Page:Féval - Le Fils du diable - Tomes 3-4.djvu/567

Le texte de cette page a été corrigé et est conforme au fac-similé.

— Et le service du capitaine Didier ? demanda-t-il.

— Après le service de Treml : c’est convenu entre nous.

— Prends garde ! dit Pelo Rouan avec sévérité, prends garde de confier à un Français le secret d’un Breton !

— Il est bon, il est noble ; je réponds de lui.

— Il est noble et bon à la façon des gens de France, repartit amèrement le charbonnier ; — juste assez noble et assez bon pour n’avoir point honte de tromper lâchement une pauvre fille… Mais, encore une fois, la guerre qui existe entre cet homme et moi ne te regarde pas… Je continue :

« Quand Jean Blanc revint à la Fosse-aux-Loups, il oublia Treml et tout le reste pour s’abîmer dans sa douleur. Pendant deux jours, il coupa du cercle sans relâche, et le vieux Mathieu eut une tombe chrétienne.

« Ce devoir accompli, Jean Blanc ne voulut point retourner à la loge, dont les ruines lui rappelaient de si navrants souvenirs. Il traversa toute la forêt et alla se cacher sur la lisière opposée, de l’autre côté de Saint-Aubin-du-Cormier. — Il allait seul par les futaies, toujours triste, et plus que jamais frappé par la main de Dieu, car sa folie, en se retirant, avait laissé des traces cruelles. Jean Blanc était atteint de cet horrible mal qui effraye la foule et repousse jusqu’à la pitié : il était épileptique.

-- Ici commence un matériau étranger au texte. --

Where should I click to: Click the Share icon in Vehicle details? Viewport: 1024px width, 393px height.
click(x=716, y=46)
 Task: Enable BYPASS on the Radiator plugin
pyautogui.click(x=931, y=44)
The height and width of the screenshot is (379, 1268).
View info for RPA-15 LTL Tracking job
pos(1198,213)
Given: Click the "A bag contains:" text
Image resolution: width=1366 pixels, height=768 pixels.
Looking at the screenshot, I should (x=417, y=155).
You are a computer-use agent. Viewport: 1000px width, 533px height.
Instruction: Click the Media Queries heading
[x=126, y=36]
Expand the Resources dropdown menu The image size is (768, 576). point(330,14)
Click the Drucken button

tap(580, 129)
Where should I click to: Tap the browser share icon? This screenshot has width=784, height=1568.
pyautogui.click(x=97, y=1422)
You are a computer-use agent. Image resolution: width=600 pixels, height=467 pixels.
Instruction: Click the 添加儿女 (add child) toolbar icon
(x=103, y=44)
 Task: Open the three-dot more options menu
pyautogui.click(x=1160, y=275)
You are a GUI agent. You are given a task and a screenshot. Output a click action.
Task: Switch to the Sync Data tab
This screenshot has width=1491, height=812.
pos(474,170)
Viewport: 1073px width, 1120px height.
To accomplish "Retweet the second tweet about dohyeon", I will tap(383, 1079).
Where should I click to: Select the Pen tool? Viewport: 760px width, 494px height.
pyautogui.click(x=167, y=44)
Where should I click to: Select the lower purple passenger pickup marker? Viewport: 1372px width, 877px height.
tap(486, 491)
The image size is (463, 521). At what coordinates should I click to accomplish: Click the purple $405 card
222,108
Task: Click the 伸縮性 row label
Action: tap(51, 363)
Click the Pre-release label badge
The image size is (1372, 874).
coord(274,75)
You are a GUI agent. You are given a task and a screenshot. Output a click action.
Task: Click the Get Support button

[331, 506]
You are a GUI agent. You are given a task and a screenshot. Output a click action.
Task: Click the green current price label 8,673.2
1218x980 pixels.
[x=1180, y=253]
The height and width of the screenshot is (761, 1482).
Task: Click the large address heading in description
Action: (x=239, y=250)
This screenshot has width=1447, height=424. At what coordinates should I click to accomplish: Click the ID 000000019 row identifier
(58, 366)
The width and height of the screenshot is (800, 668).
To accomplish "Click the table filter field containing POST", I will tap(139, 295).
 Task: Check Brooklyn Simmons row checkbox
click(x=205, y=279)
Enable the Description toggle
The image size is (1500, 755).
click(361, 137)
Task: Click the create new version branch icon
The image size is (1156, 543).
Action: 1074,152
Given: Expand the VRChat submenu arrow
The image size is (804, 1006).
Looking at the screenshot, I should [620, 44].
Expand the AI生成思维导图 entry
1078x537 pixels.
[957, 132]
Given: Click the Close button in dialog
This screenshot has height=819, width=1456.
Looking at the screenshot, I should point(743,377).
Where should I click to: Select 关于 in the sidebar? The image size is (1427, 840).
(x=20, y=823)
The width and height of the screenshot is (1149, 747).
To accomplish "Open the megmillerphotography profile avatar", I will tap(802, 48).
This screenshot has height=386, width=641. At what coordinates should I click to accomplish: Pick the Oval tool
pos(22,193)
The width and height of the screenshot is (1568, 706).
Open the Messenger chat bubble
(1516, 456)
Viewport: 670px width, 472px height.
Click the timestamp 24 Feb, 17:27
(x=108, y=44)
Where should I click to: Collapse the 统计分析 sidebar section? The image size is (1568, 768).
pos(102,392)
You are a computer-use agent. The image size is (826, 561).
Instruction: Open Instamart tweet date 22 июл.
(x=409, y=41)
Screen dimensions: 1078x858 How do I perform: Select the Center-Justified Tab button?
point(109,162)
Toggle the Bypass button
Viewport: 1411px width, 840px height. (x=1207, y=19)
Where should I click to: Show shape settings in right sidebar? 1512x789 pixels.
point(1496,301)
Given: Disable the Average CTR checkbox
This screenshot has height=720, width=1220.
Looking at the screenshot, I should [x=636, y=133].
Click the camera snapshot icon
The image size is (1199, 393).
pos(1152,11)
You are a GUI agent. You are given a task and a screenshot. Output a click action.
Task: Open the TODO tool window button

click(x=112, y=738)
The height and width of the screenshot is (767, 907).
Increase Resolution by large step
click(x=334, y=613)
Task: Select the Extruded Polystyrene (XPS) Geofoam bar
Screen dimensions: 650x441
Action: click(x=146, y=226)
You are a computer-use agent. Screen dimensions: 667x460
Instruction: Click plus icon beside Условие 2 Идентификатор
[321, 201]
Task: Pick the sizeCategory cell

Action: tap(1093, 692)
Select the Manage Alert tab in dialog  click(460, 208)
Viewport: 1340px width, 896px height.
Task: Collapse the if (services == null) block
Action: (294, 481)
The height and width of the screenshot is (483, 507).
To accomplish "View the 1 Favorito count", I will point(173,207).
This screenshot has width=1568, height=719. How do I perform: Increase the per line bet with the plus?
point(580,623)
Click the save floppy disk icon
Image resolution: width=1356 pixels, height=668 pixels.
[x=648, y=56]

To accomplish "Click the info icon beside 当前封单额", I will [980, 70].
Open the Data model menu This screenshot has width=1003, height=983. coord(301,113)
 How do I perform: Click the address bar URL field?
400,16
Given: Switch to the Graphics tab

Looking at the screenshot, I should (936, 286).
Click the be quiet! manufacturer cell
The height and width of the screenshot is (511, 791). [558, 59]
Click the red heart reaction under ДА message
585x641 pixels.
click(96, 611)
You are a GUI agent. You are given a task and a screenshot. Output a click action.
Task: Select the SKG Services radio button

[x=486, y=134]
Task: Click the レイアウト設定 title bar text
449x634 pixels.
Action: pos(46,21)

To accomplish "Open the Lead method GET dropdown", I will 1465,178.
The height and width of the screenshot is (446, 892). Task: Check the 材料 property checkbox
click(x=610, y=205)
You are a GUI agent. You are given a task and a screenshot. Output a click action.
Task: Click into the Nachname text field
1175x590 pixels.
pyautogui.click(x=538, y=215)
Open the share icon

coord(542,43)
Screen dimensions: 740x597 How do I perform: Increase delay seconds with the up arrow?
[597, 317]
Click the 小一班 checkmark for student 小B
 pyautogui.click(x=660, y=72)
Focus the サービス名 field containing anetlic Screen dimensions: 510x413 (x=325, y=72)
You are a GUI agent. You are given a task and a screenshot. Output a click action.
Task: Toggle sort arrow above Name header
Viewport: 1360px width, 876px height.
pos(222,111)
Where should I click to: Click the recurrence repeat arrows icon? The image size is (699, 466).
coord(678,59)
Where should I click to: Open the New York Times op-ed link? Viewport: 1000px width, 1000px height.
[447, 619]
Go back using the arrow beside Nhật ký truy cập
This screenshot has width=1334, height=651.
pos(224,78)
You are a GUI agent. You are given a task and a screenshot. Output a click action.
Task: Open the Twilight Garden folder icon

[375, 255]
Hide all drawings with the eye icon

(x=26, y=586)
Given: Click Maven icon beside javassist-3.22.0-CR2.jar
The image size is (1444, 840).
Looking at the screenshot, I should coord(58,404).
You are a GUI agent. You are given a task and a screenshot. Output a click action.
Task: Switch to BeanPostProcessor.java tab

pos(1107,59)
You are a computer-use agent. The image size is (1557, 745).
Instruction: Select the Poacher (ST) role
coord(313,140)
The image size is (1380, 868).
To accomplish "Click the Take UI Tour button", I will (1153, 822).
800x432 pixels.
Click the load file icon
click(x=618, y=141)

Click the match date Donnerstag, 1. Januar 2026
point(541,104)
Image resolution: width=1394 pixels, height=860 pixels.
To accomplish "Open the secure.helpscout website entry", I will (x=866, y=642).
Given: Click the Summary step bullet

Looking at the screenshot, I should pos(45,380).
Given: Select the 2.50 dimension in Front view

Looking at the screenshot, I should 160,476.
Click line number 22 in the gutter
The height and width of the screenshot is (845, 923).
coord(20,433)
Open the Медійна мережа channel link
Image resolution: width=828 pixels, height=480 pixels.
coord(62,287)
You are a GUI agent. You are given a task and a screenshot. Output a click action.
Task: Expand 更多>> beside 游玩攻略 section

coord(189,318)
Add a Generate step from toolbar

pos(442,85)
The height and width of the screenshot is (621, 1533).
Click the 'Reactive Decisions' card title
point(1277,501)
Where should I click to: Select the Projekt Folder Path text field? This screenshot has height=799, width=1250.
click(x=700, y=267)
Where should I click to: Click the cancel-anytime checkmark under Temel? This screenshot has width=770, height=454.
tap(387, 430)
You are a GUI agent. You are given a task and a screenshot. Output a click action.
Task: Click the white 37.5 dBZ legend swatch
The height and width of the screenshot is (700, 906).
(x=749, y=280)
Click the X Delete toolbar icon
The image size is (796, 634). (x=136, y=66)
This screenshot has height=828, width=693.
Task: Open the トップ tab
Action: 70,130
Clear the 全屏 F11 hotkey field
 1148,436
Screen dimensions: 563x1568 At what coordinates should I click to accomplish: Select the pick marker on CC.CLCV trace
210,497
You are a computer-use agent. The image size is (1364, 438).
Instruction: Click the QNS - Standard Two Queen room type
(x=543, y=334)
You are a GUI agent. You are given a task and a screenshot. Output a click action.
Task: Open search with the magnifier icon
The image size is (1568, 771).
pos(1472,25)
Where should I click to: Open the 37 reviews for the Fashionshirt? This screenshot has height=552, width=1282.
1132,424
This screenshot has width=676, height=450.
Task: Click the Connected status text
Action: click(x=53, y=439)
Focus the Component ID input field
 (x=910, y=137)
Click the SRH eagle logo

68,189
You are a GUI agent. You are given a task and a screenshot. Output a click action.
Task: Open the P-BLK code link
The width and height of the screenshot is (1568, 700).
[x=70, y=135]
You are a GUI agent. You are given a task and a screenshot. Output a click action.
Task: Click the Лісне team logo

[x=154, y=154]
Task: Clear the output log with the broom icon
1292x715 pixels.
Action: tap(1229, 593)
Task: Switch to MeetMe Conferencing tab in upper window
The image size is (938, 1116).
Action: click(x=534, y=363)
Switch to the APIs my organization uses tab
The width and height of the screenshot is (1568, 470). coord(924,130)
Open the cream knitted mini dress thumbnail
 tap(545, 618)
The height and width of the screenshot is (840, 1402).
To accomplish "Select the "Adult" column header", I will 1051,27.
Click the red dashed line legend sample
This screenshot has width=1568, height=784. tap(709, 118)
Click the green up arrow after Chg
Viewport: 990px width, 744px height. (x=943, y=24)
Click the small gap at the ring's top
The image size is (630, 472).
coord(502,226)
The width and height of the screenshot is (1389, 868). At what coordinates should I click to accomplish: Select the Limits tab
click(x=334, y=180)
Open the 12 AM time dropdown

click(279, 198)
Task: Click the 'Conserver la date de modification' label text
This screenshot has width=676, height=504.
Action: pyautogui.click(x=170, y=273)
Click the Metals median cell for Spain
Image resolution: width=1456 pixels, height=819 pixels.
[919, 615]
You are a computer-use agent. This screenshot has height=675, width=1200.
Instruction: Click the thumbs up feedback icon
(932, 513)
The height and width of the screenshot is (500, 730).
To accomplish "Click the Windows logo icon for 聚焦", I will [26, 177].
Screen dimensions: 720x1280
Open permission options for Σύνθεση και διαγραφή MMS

« Ce fut au milieu de cette souffrance morne et sans espoir que vint le chercher le bonheur, un bonheur si grand qu’on n’en peut point espérer de plus complet au ciel même, mais un bonheur bien court, hélas ! et qui, éclipsé, le replongea dans sa nuit profonde, plus désespéré que jamais.

« Il se trouva une femme, plus belle que les autres femmes, qui se prit de pitié pour ce malheureux rebut de l’humanité. C’était une jeune fille, bonne, douce, aimée. Elle avait nom Sainte et méritait snn nom. Elle ne s’enfuit point la première fois que Jean Blanc lui parla ; elle lui permit de s’asseoir au feu de sa loge, et, quand Jean Blanc eut soif, elle lui donna le lait de sa chèvre… Cela t’étonne ? ami Jude, dit brusquement Pelo Bouan ; — et pourtant elle fit plus que cela. Jean Blanc est un homme sous le masque hideux que le sort lui a infligé. Auprès de cette belle jeune fille, l’amour le brûlait, et un jour il osa lui dire : Je t’aime !… »

— Eh bien ? dit Jude d’un ton légèrement goguenard.

— Un an après, Marie vint au monde ; Marie, qui est le gracieux portrait de sa mère et que les gens de la forêt nomment Fleur-des-Genêts, parce que cette fleur est la plus jolie qui croisse dans nos sauvages campagnes. Marie est la fille de Jean Blanc et de Sainte. »

— C’était une brave fille que cette Sainte, murmura Jude que l’histoire amusait désormais médiocrement.

— C’était une angélique et miséricordieuse enfant. Les deux années que Jean Blanc passa près d’elle furent comme une riante oasis au milieu de l’aride désert de sa vie. Il s’enivrait à sa félicité présente ; il oubliait les blessures cicatrisées de son cœur, il n’avait ni désir, ni crainte, ni espoir : il vivait en elle comme les élus vivent en Dieu… »

Pelo Rouan s’arrêta et passa lentement sa main sur son front.